Sebagai mahasiswa sosiologi di tahun kedua saya menyukai tulisan-tulisan Cak Nur, karena Cak Nur banyak menggunakan perspektif sosiologi dalam membahas berbagai masalah. Karena itu buku tersebut saya lahap habis.

Lenon

Beberapa tahun kemudian, saat saya menjadi reporter pemula, saya melakukan liputan di Paramadina di kawasan Pondok Indah, Jakarta Selatan. Inilah markas Cak Nur beserta teman-temannya. Di situ Cak Nur menyebut nama Agus Lenon. Saya bertanya-tanya siapa dia. Namanya unik. Menggunakan nama John Lennon, penyanyi The Beatles.

Saya membayangkan kacamatanya bulat seperti Lennon. Lalu dijelaskan bahwa Agus Lenon adalah nama panggilan Agus Edi Santoso, penyunting buku Cak Nur. Ternyata benar, dia dipanggil Agus Lenon karena gemar berkacamata bulat seperti Lennon. Dia sendiri penggemar John Lennon.

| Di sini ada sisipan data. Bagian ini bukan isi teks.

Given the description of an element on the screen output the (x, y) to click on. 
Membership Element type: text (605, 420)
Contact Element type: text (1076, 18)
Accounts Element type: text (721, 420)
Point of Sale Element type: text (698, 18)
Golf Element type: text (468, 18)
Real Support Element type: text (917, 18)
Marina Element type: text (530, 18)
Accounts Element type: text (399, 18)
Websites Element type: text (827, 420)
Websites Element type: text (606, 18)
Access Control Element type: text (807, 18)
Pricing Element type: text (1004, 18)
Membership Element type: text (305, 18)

‘Perjumpaan’ berikutnya adalah pada 1997, 10 tahun setelah buku Cak Nur terbit. Kali ini pun masih terkait buku, yaitu momen peluncuran buku. Ya, kali ini Agus menyunting surat-menyurat Cak Nur dengan Mohamad Roem. Judulnya tegas: Tidak Ada Negara Islam; Surat-surat Politik Nurcholish Madjid-Mohamad Roem. Tempatnya di Gedung RNI di kawasan Mega Kuningan, Jakarta Selatan. Malam hari. Buku ini diterbitkan Djambatan.

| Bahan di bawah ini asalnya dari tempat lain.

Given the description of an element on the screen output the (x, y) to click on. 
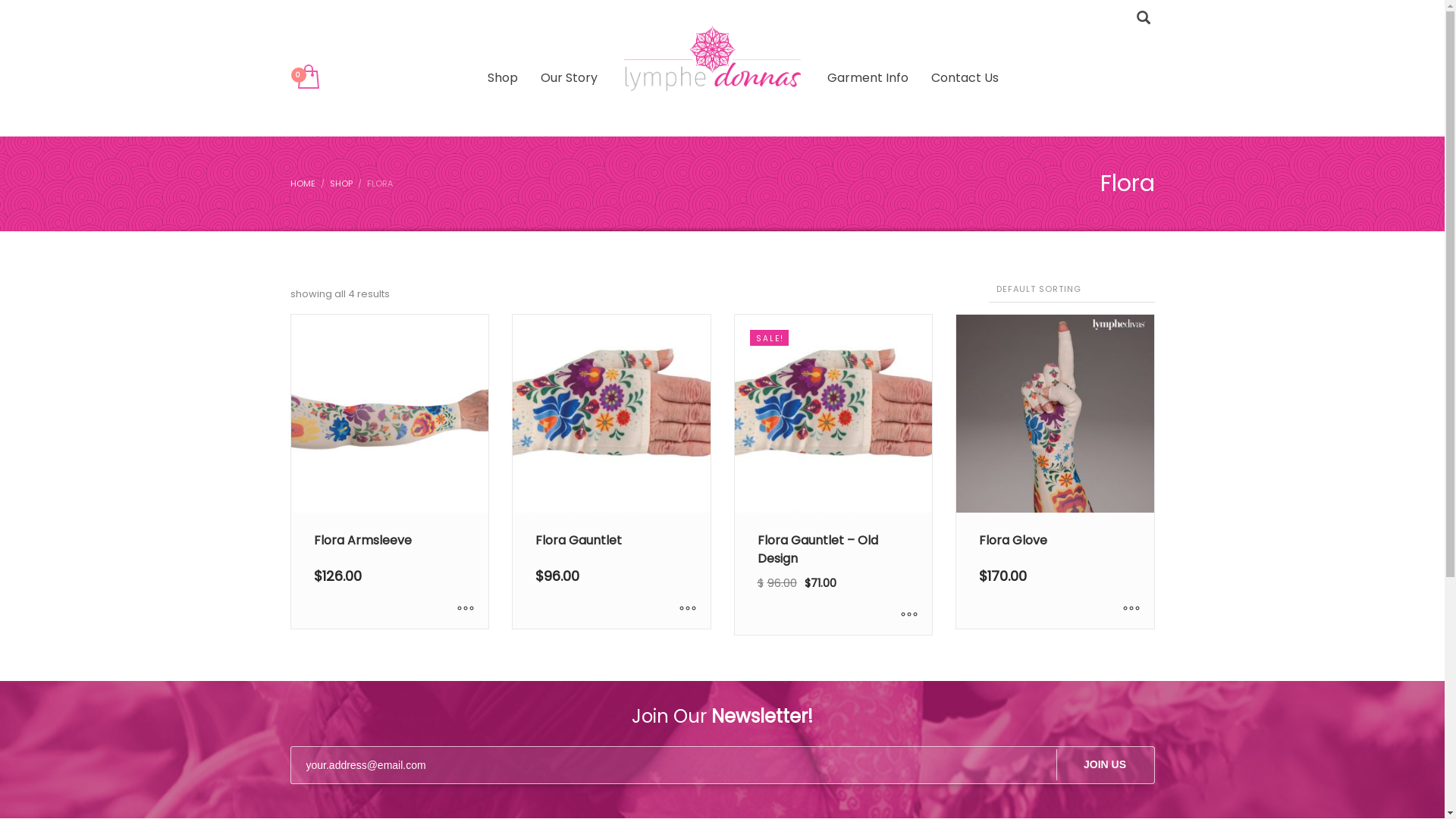
HOME Element type: text (301, 183)
Garment Info Element type: text (867, 77)
SHOP Element type: text (340, 183)
Contact Us Element type: text (964, 77)
Flora Armsleeve
$126.00 Element type: text (390, 471)
Facebook Element type: hover (300, 18)
Our Story Element type: text (568, 77)
View your shopping cart Element type: hover (306, 77)
JOIN US Element type: text (1104, 765)
Flora Glove
$170.00 Element type: text (1055, 471)
Flora Gauntlet
$96.00 Element type: text (611, 471)
Shop Element type: text (502, 77)
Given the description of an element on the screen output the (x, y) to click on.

Roem adalah tokoh senior Masyumi. Surat menyurat itu terjadi pada 1983 ketika Cak Nur sedang studi doktoral di Universitas Chicago, Amerika Serikat. Bersibalas surat itu bermula dari wawancara M Amien Rais dengan Majalah Panji Masyarakat, yang kemudian ditanggapi Roem.

Di era media jejaring saat ini, saya mengalami perjumpaan secara virtual dengan Agus melalui grup whatsapp Kahmi-Pro, sebuah grup diskusi yang digawangi M Ichsan Loulembah. Atribut Pro oleh Ichan diniatkan sebagai aktivis HMI yang terjun di dunia profesional. Karena itu diskusinya diharapkan lebih cair dan lebih berbobot. Ichan menginisiasi grup diskusi ini sejak era mailing list, blackberry, dan kini whatsapp.

Saya menikmati diskusi di grup ini yang kadang liar, sengit, tapi kadang cuma candaan saja. Agus sering bercanda, khususnya dengan Oong alias Fathorrahman Fadli dan juga dengan M Thoriq. Oong dan Agus sama-sama Madura. Agus dari Panarukan, Situbondo. Sedangkan Agus dan Thoriq karena keduanya sesama demonstran saat mahasiswa dan sama-sama kuliah di Yogyakarta. Agus kuliah di IAIN Sunan Kalijaga, tapi kemudian malang melintang di Jakarta ketika ditarik menjadi pengurus PB HMI.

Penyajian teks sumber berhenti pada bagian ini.